*Task instructions*
Continue the essay about Google's history and search engine from its last sentence onward.

I wrote an essay about Google when I was an undergraduate student in 2013 and found it still refreshing which is easy to digest for general users. This is why I still dared to share my essay eventhough it has already been 7 years since then. No matter how long it had passed, I still believe that the knowledge is still useful with the disadvantage that it had already advanced today.
Google history is when 2 Ph.D student from Stanford University named Larry Page and Sergey Binn to make an efficient search engine that gave users relevant links in response to search requests. As a search engine is still Google’s core purpose but Google also provides variety of application, range from email service up to document storage (Jonathan Strickland, 2013).
Because of Google and other search engines, The Internet is place to search for information from anywhere, instantly and anytime with low cost. Without these search engines it would be practically impossible to find the information you need when you browse the Web. Like other search engines Google uses a special algorithm. Although its specific algorithm is company secret, Google gave out a general fact. Like other search engines, Google uses an automated program called spiders or crawlers. Google has a large index of keywords but what distinguish Google from other search engines is Google ranks it’s search result well. Google uses a trademarked algorithm called PageRank, which assigns each Web page a relevancy score.

*Source data*
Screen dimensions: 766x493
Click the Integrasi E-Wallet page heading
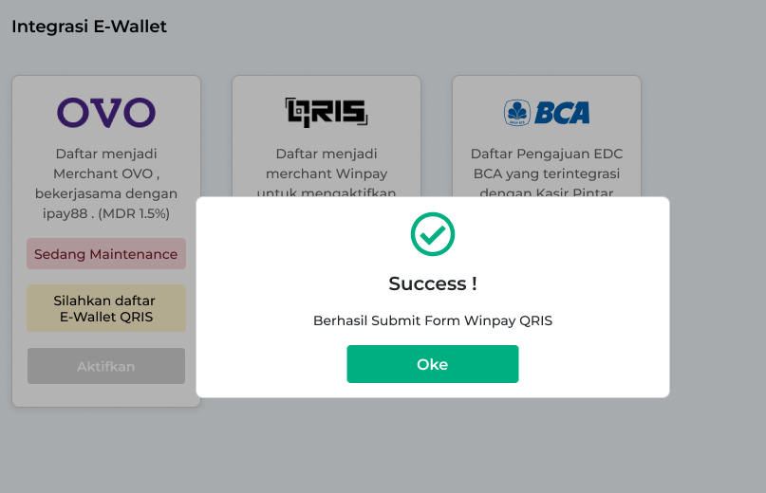pyautogui.click(x=89, y=27)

*Exercise output*
A Web page's PageRank depends on a few factors (Jonathan Strickland, 2013):
- The frequency and location of keywords within the Web page: If the keyword only appears once within the body of a page, it will receive a low score for that keyword.
- How long the Web page has existed: People create new Web pages every day, and not all of them stick around for long. Google places more value on pages with an established history.
- The number of other Web pages that link to the page in question: Google looks at how many Web pages link to a particular site to determine its relevance.
Spider bots are in charge of listed above, it travels to many sites and continues to other sites through the link that’s found on that site. When you enter keywords in Google the search engine refers to its database and displays the results. The most relevant results are at top list.
Back in 1998, Google's equipment was relatively modest. Co-founders Larry Page and Sergey Brin used Stanford equipment and donated machines to run Google's search engine duties. The equipment at that time included (Jonathan Strickland, 2013):
- Two 300-megahertz (MHz) Dual Pentium II servers with 512 megabytes (MB) of memory
- A four-processor F50 IBM RS6000 computer with 512 MB of memory
- A dual-processor Sun Ultra II computer with 256 MB of memory
- Several hard drives (some of which were housed in a box covered in LEGO bricks) ranging from 4 to 9 gigabytes (GB) for a total of more than 350 GB of storage space
Today, Google uses hundreds of thousands of servers to provide services to its users. Google's strategy is to use relatively inexpensive machines running on a customized operating system based on Linux. A program called Google File System manages the data on Google's servers (Jonathan Strickland, 2013).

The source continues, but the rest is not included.